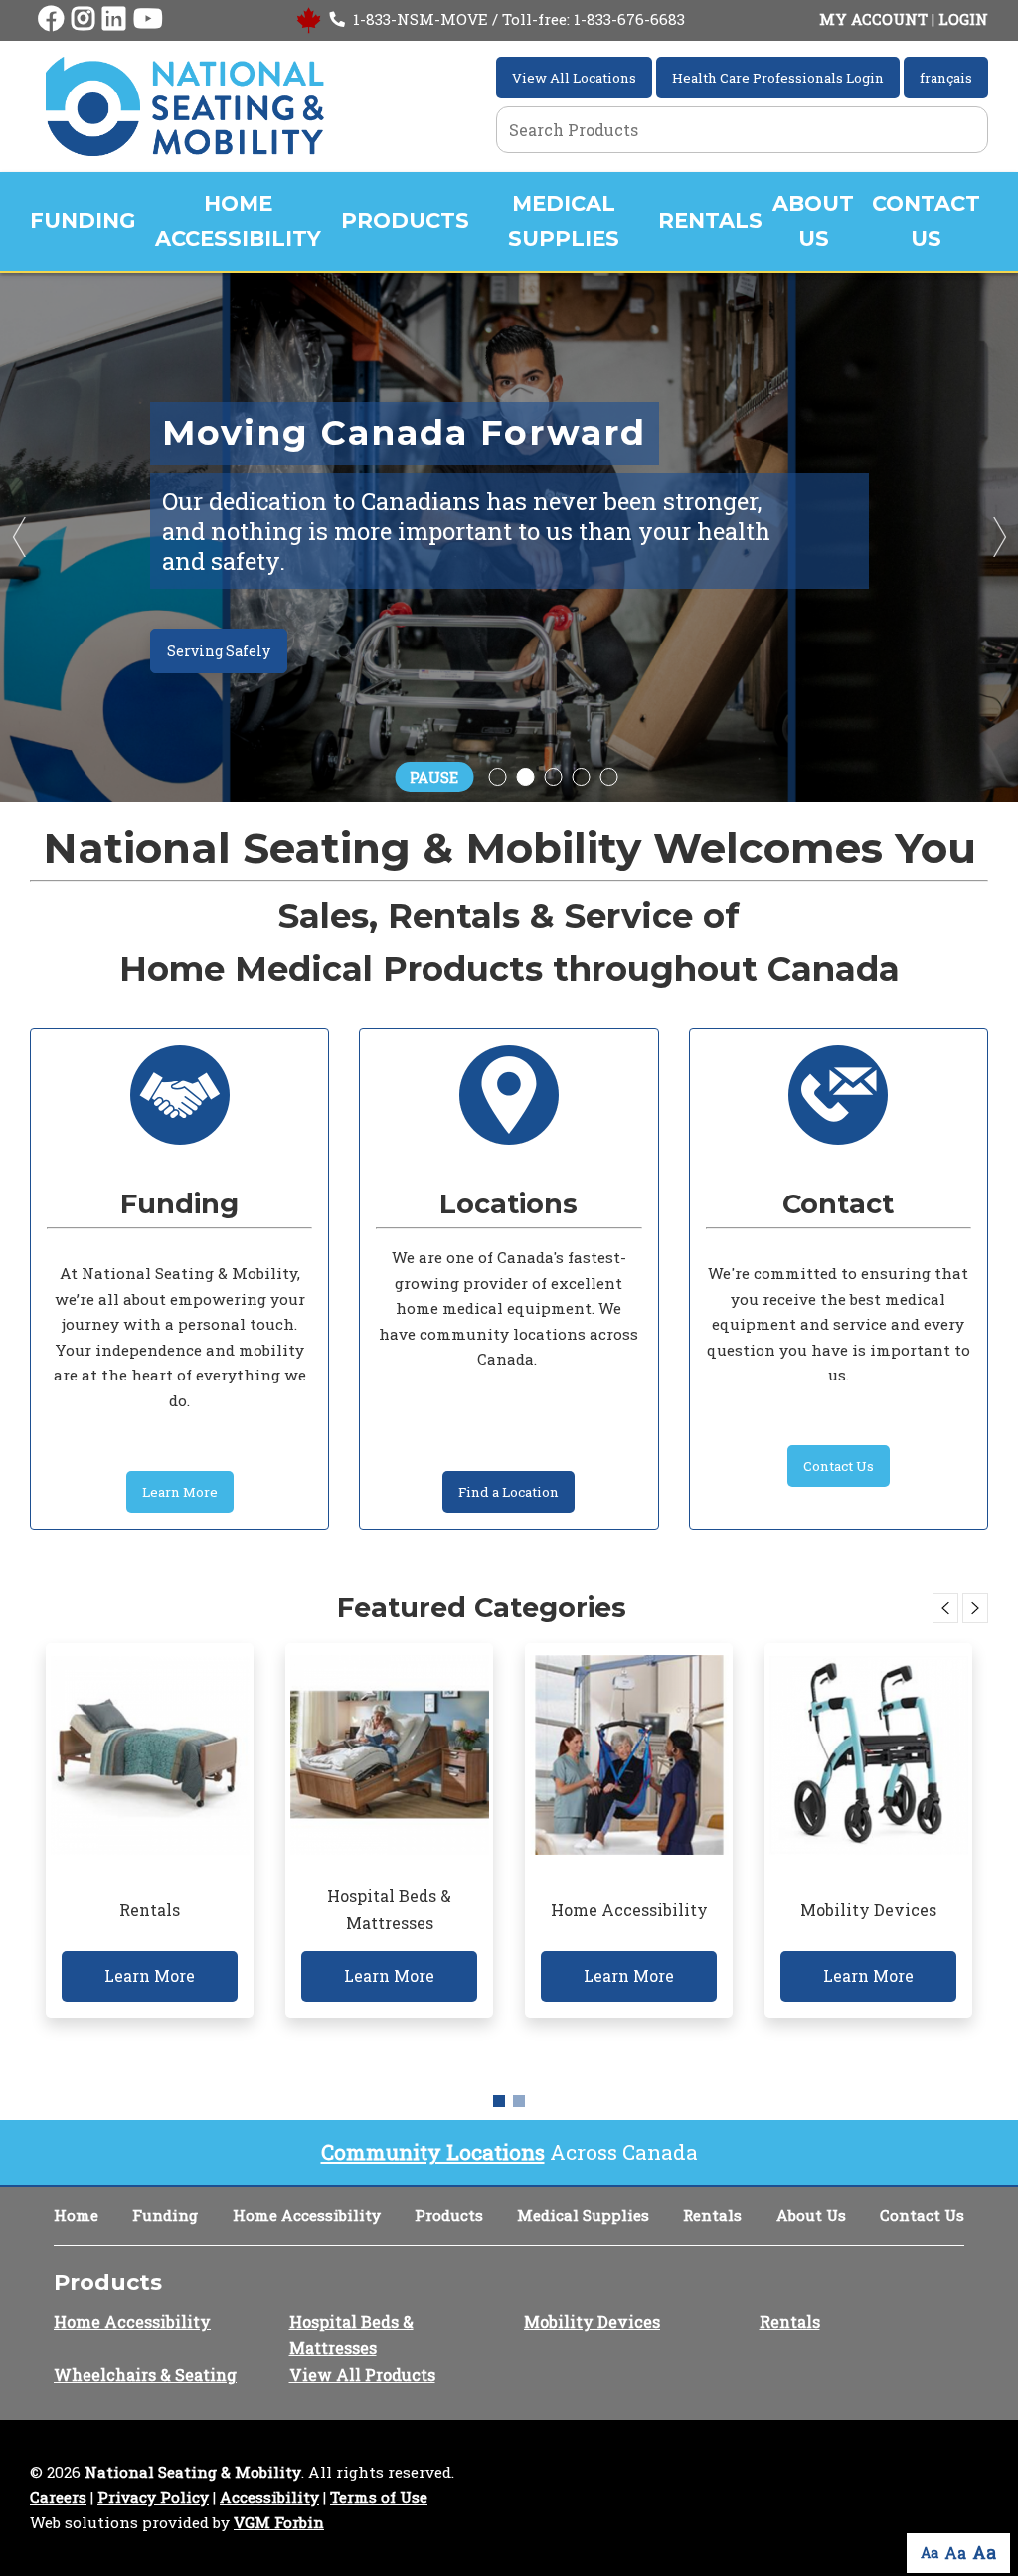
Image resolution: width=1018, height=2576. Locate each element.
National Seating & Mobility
━━━
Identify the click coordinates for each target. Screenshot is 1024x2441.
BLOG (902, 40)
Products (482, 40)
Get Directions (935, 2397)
━━━
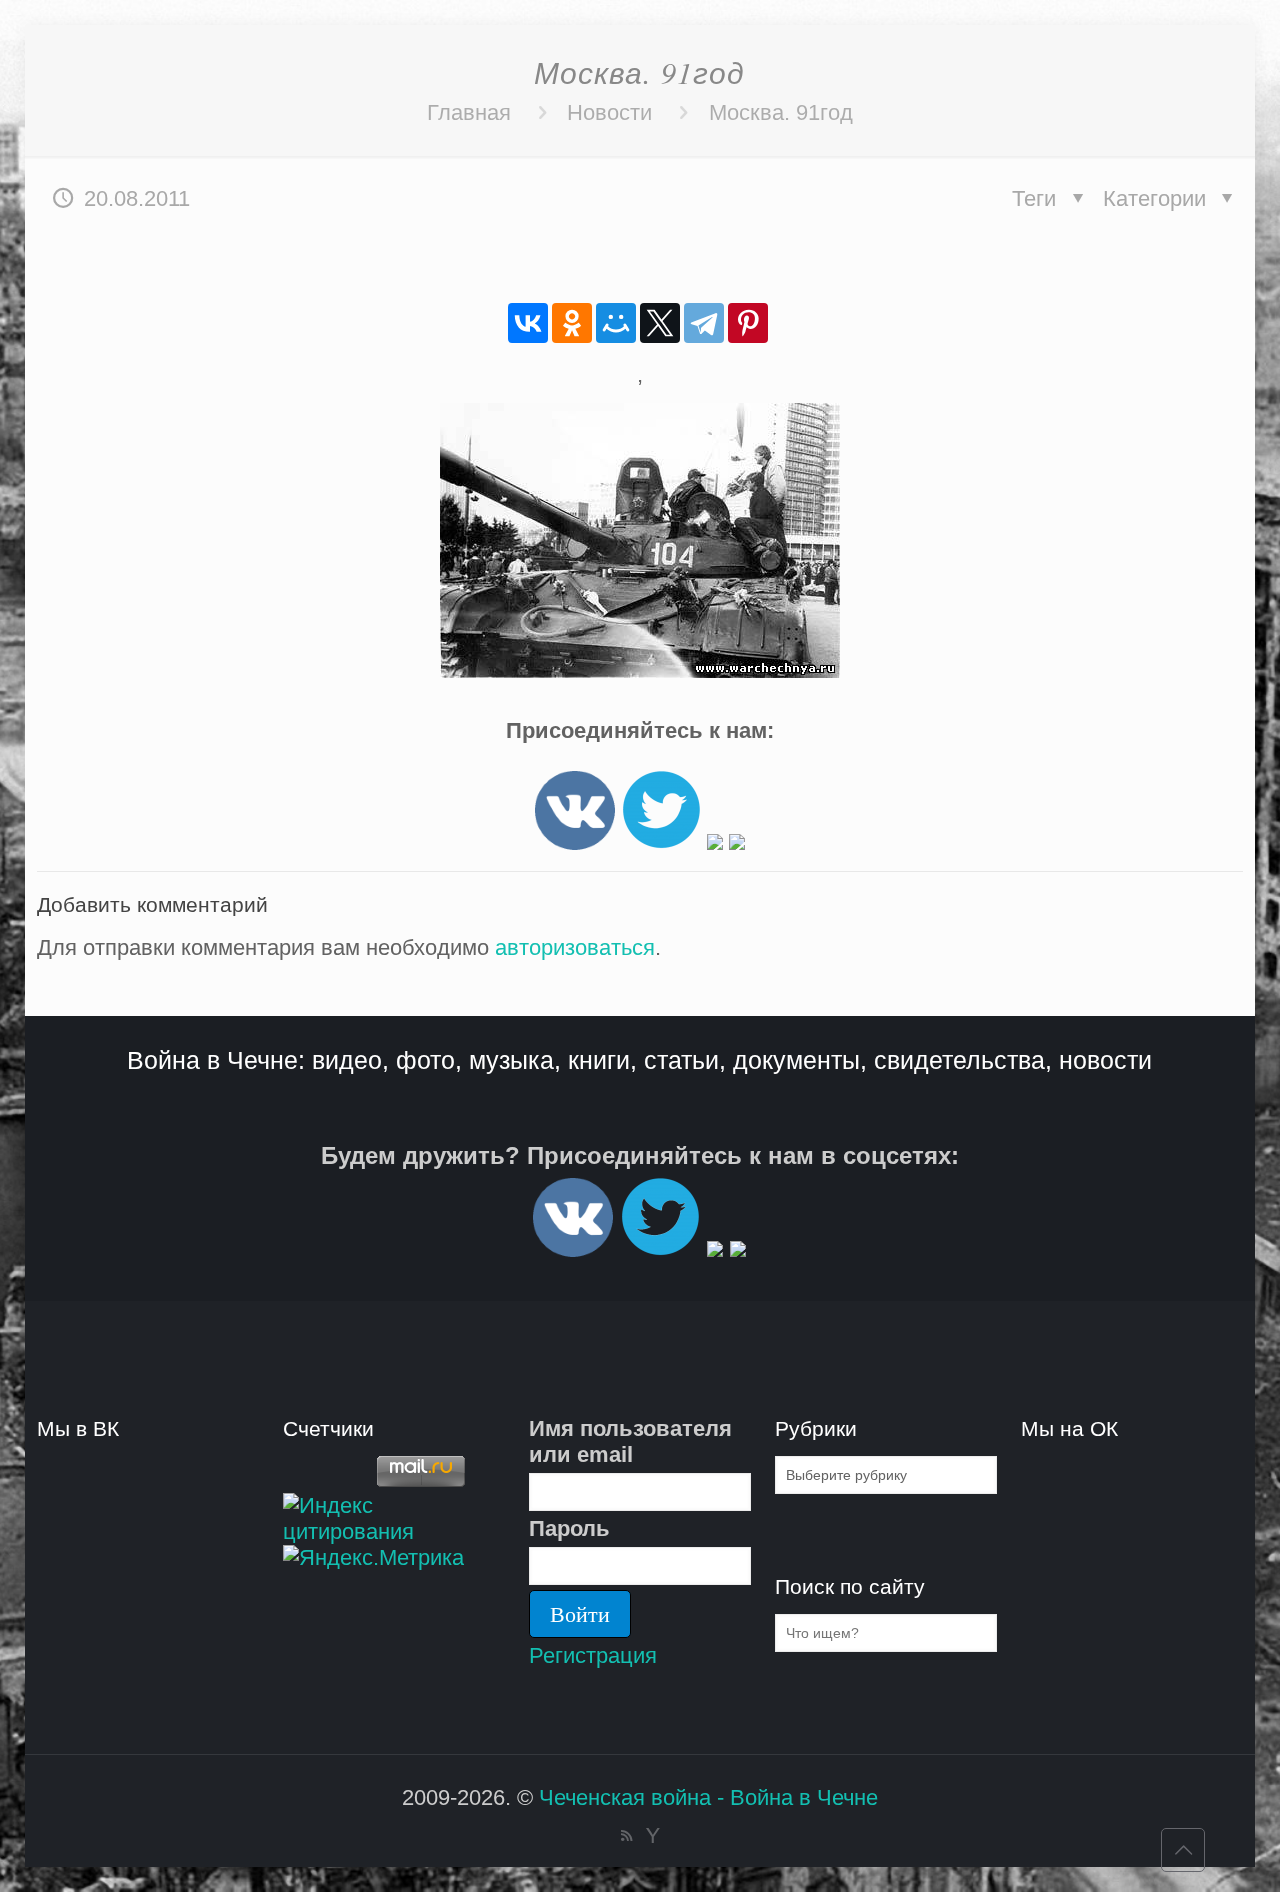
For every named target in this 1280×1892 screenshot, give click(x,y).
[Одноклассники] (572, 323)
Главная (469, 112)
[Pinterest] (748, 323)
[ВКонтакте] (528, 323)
━━━
Could you write out, exactly as they stand, only the lines above that begin at the line with "Image resolution: width=1018, height=2576." and stop after the line with "National Seating & Mobility"?

Image resolution: width=1018, height=2576. Locate each element.
National Seating & Mobility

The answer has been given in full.